= Beginning of Section =

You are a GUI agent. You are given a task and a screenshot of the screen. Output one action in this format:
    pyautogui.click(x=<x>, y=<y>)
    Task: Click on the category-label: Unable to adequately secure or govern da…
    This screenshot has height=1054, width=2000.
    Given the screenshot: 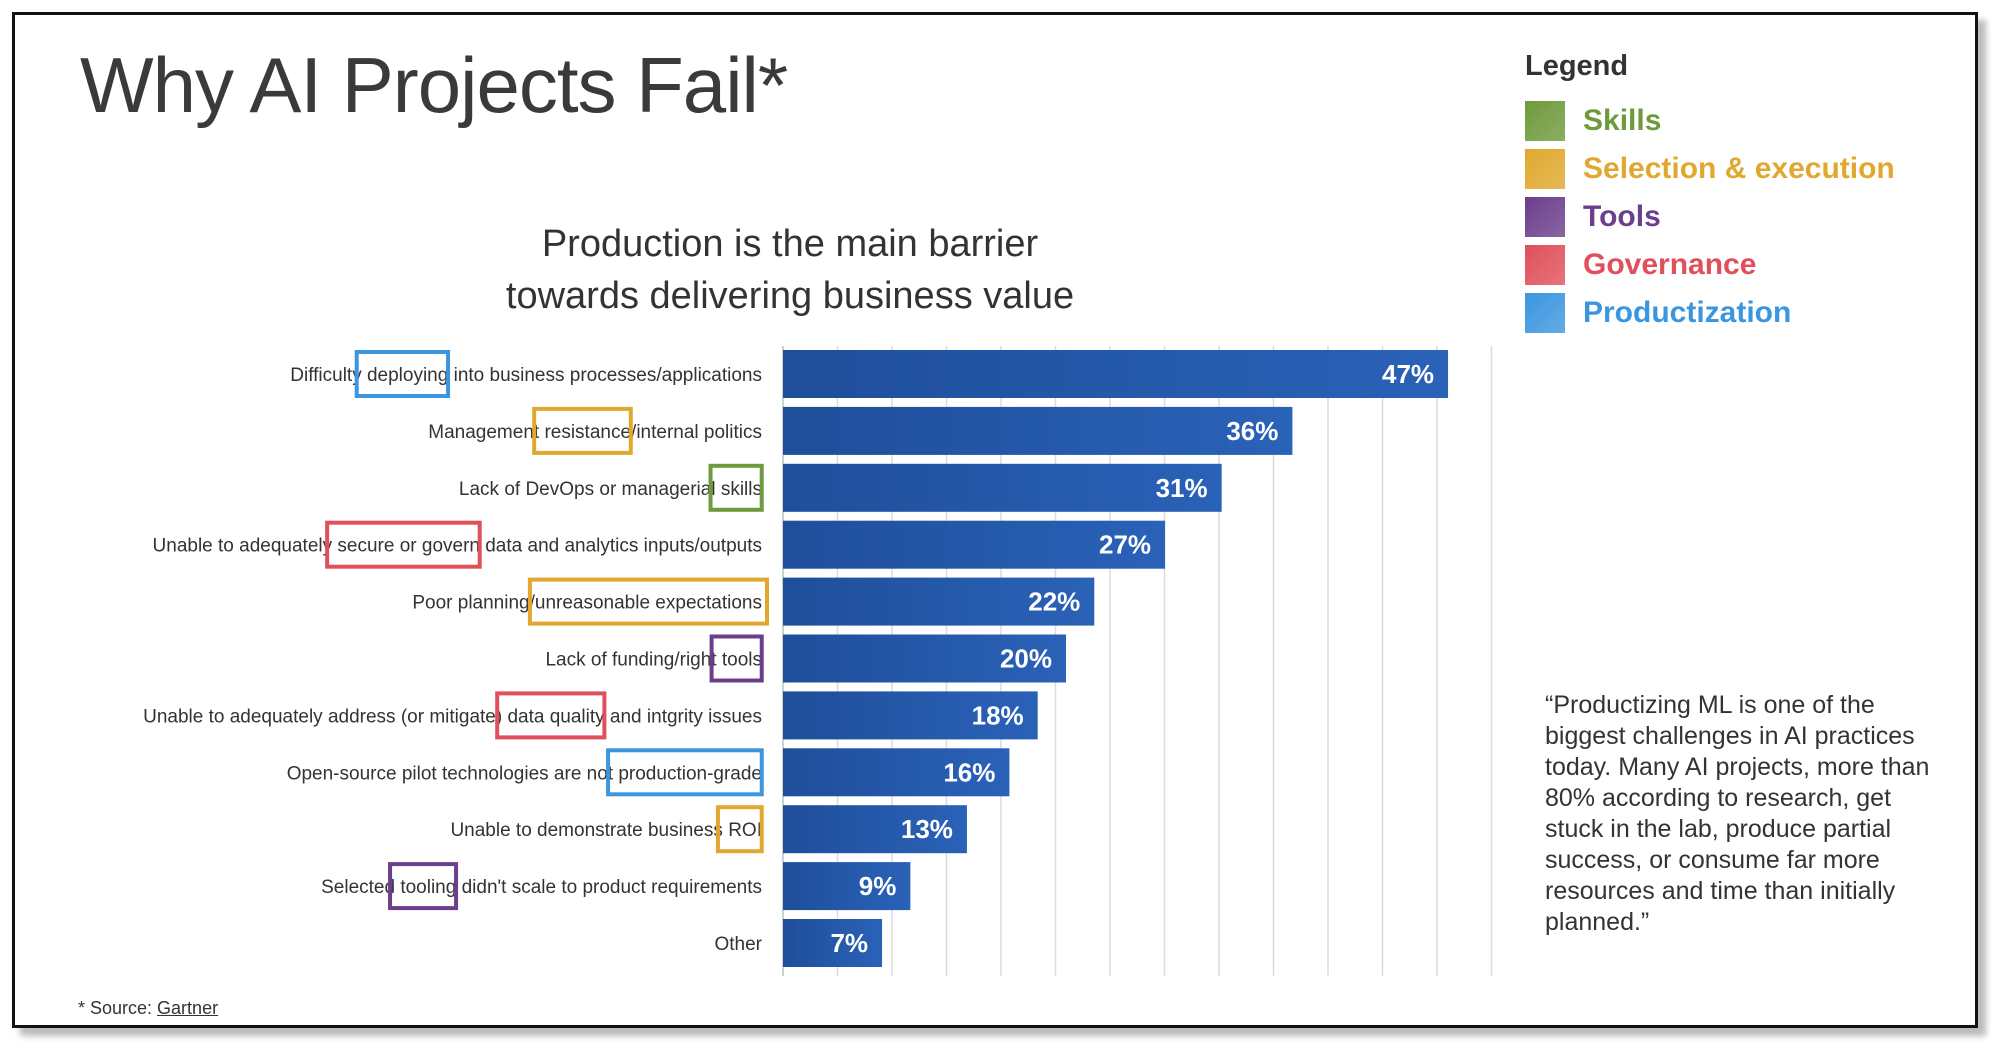 What is the action you would take?
    pyautogui.click(x=458, y=546)
    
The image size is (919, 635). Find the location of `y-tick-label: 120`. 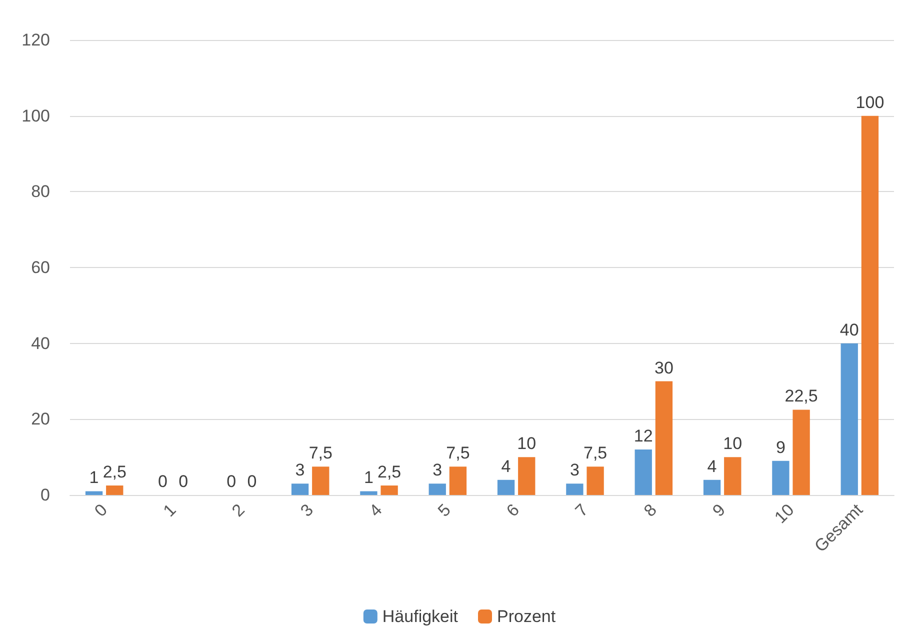

y-tick-label: 120 is located at coordinates (36, 40).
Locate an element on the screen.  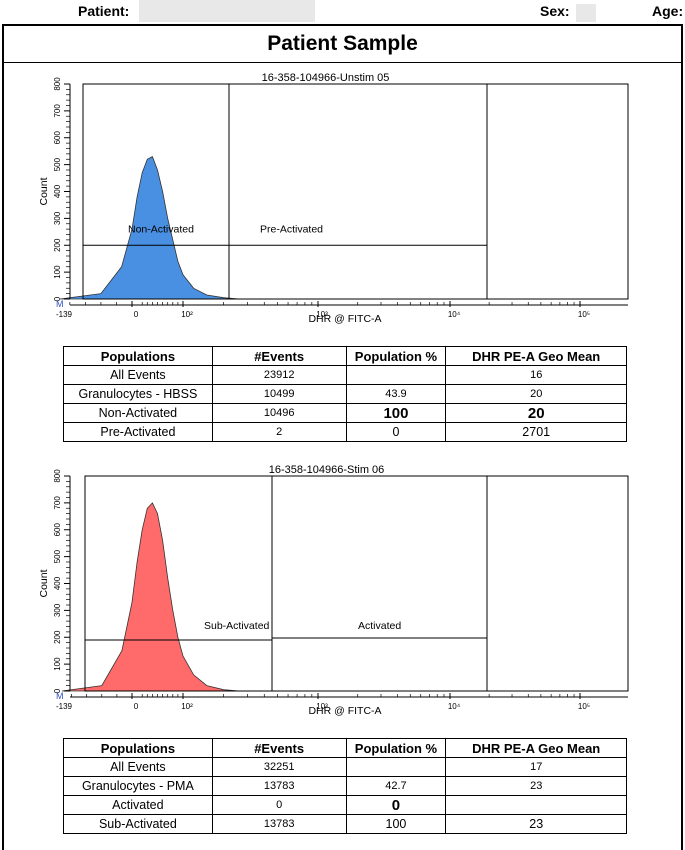
cell-events: 0 is located at coordinates (279, 805).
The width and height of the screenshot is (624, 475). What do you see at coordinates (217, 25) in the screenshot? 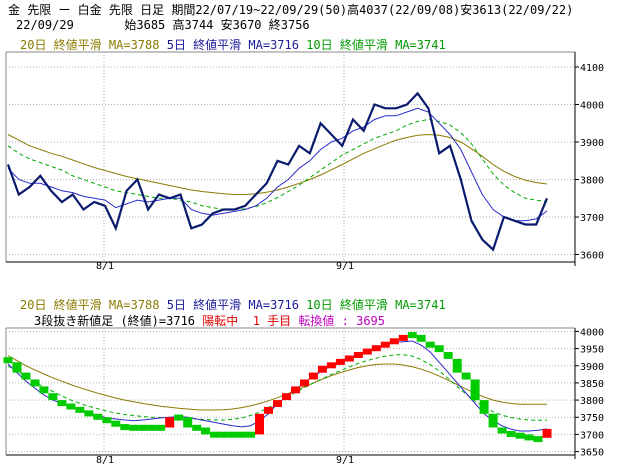
I see `ohlc-values: 始3685 高3744 安3670 終3756` at bounding box center [217, 25].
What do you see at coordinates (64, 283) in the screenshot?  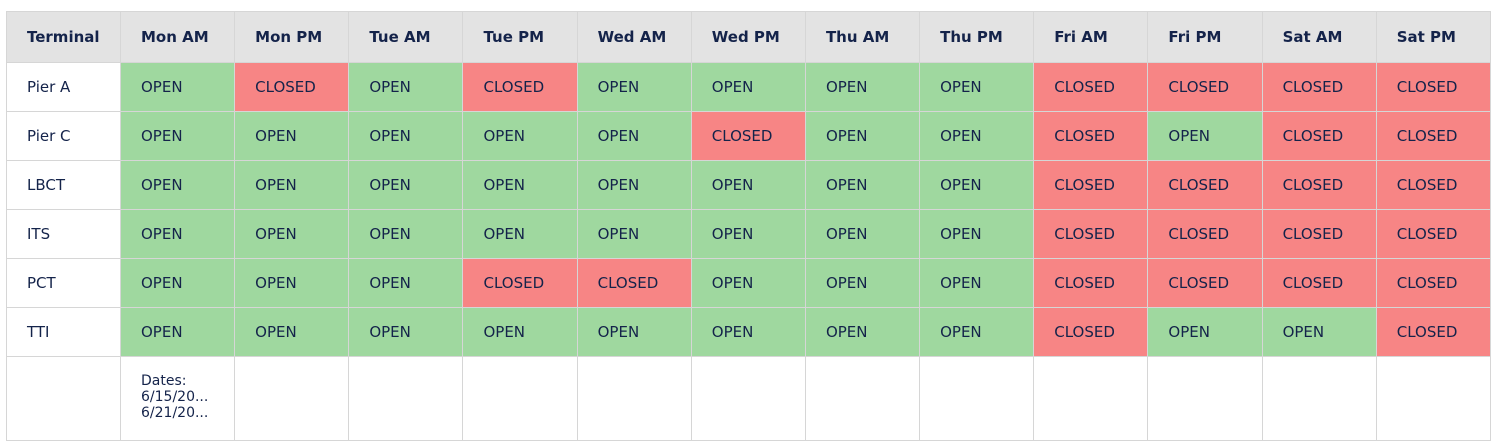 I see `terminal-name-cell: PCT` at bounding box center [64, 283].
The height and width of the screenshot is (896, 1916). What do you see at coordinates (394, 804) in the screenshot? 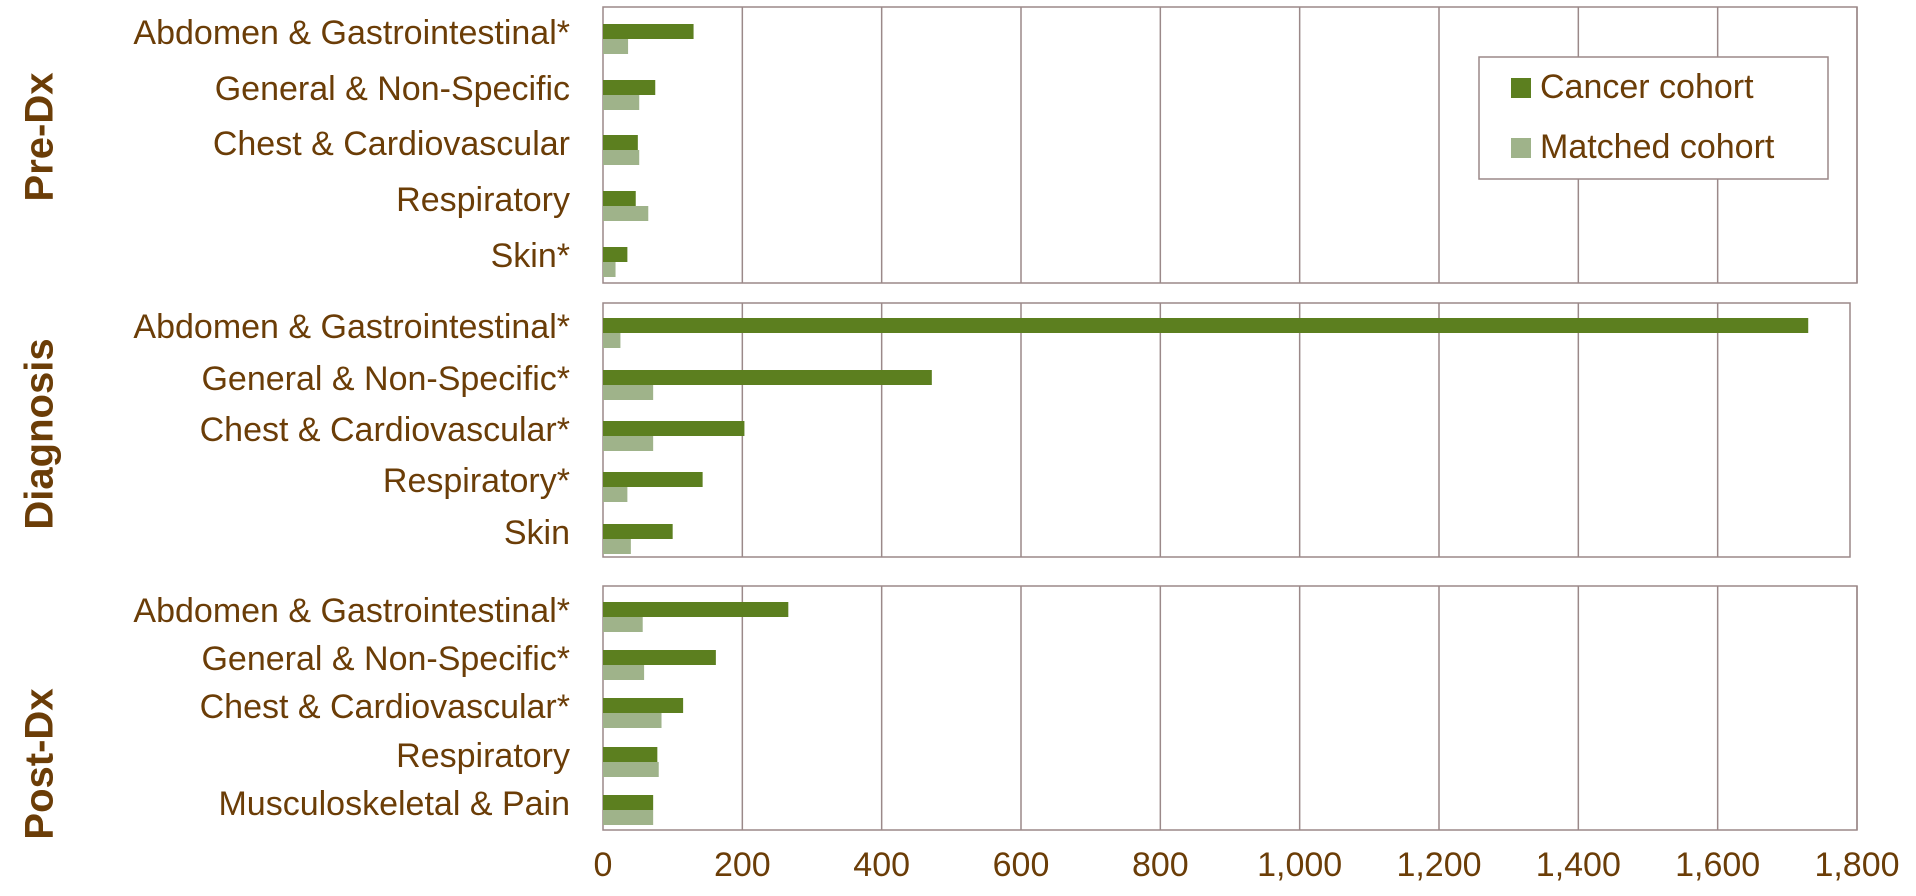
I see `category-label: Musculoskeletal & Pain` at bounding box center [394, 804].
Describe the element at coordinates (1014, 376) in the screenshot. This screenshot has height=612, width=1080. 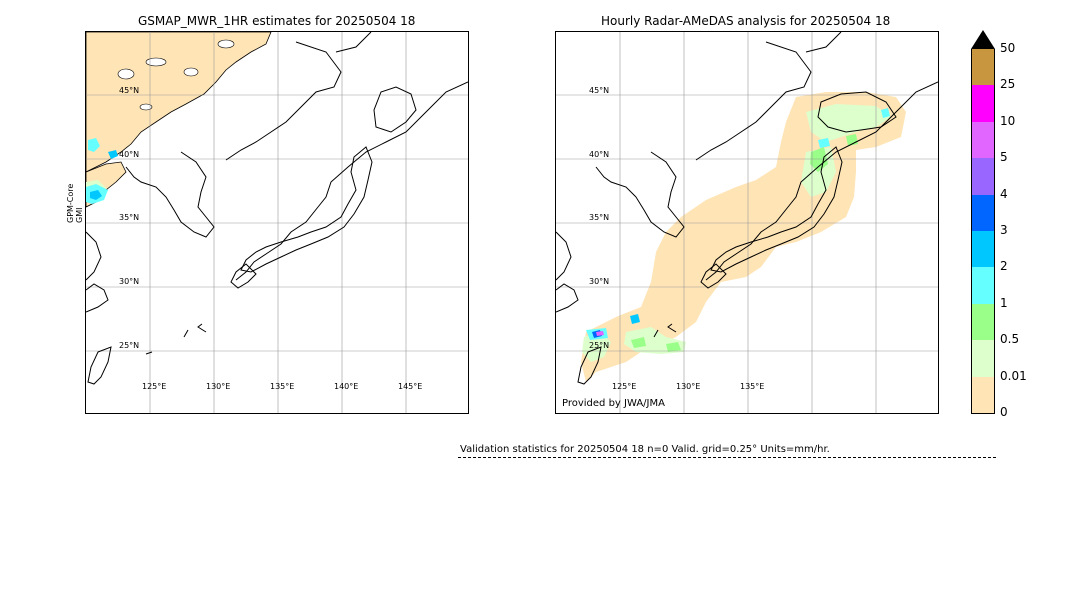
I see `colorbar-tick-label: 0.01` at that location.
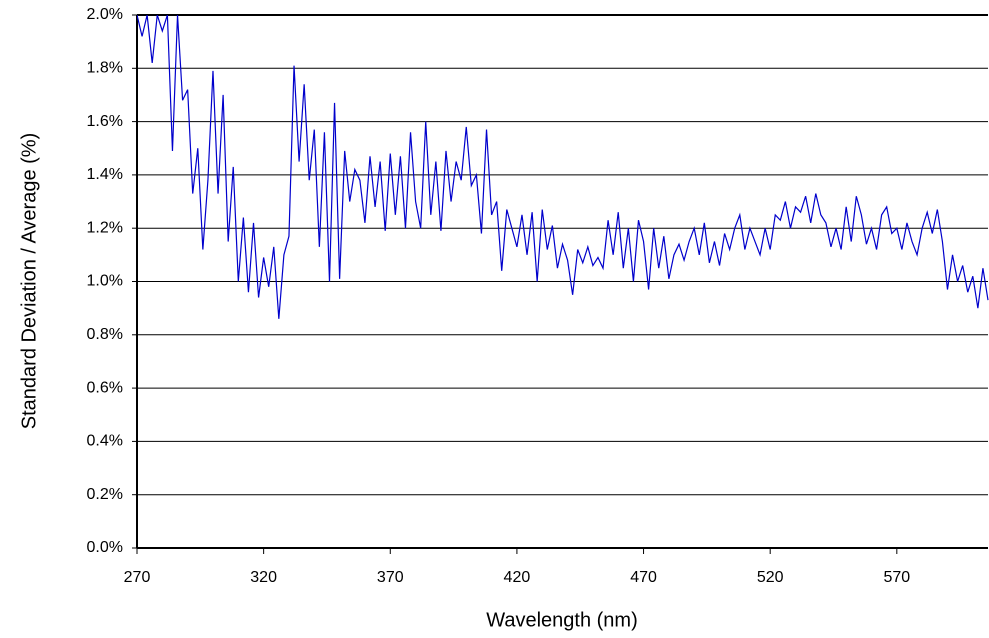 This screenshot has height=638, width=989. What do you see at coordinates (390, 578) in the screenshot?
I see `x-tick-label: 370` at bounding box center [390, 578].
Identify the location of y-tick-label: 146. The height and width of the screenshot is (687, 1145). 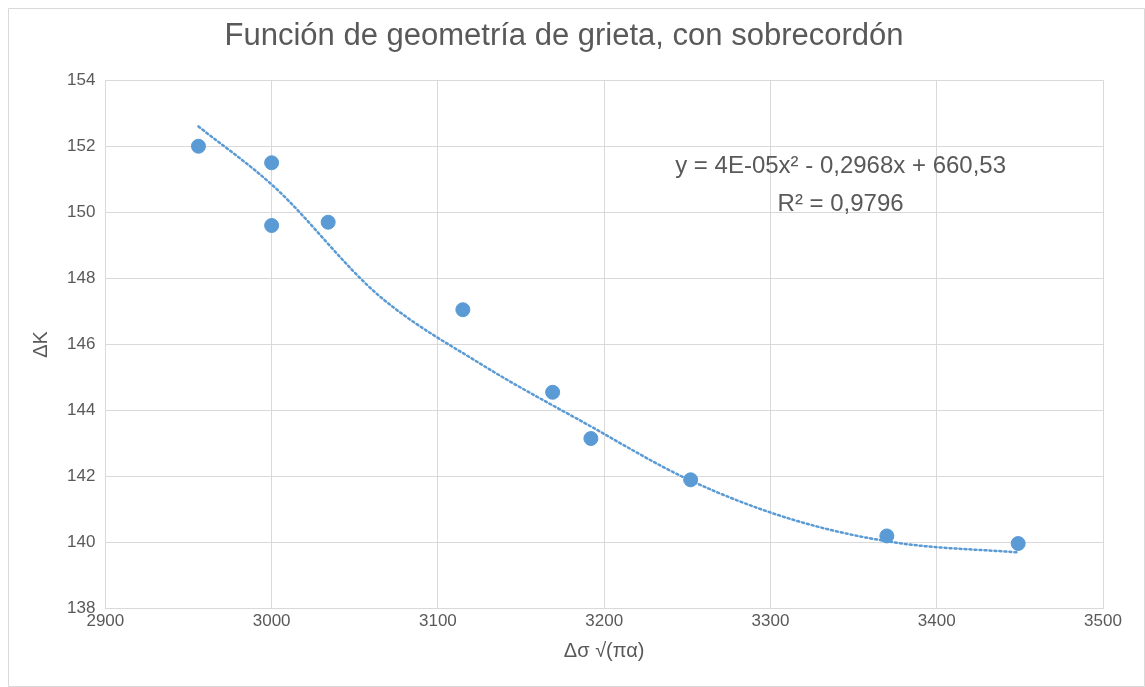
(81, 344).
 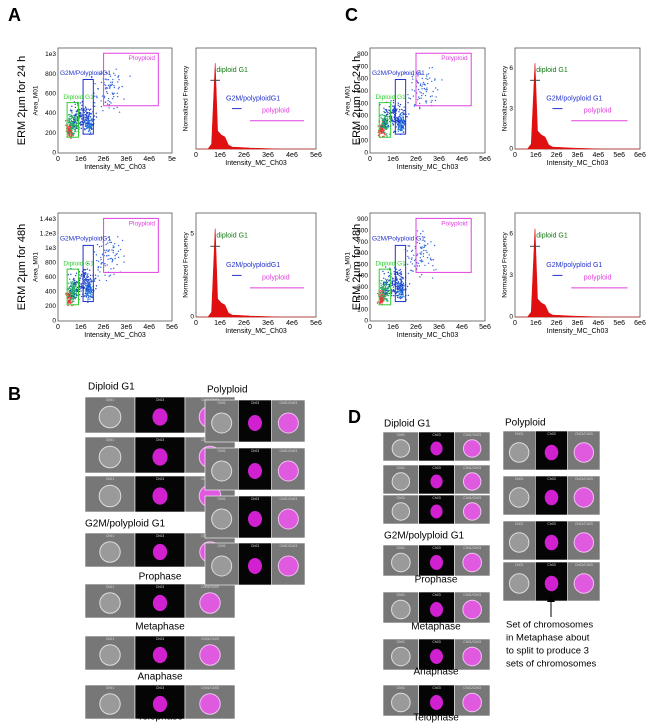 I want to click on x-tick-label: 5e6, so click(x=172, y=328).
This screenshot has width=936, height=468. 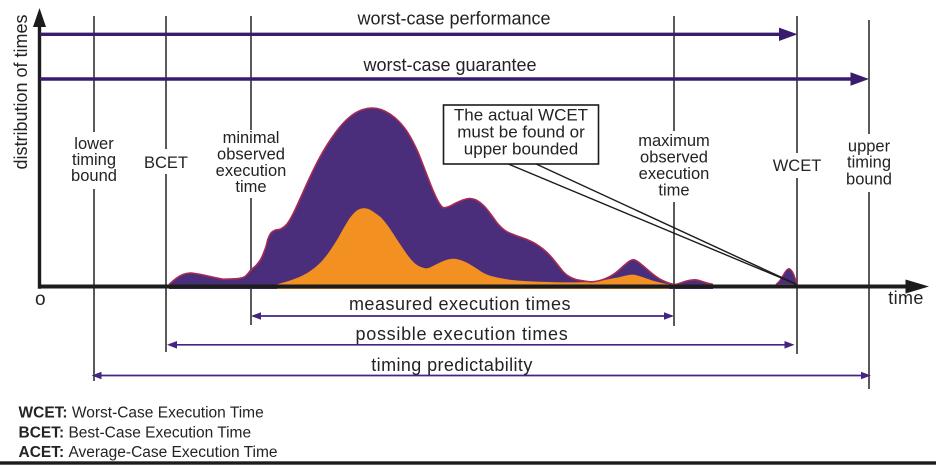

= End of Section =

Recast the lines above, from the start of the records down through the line containing "Task: Click on", as a Markdown table with the columns Row and Line, omitting any blank lines.

ANSWER BOX >>
| Row | Line |
|---|---|
| 1 | You are a GUI agent. You are given a task and a screenshot of the screen. Output one action in this format: |
| 2 |     pyautogui.click(x=<x>, y=<y>) |
| 3 |     Task: Click on the category-label: Unable to adequately secure or govern da… |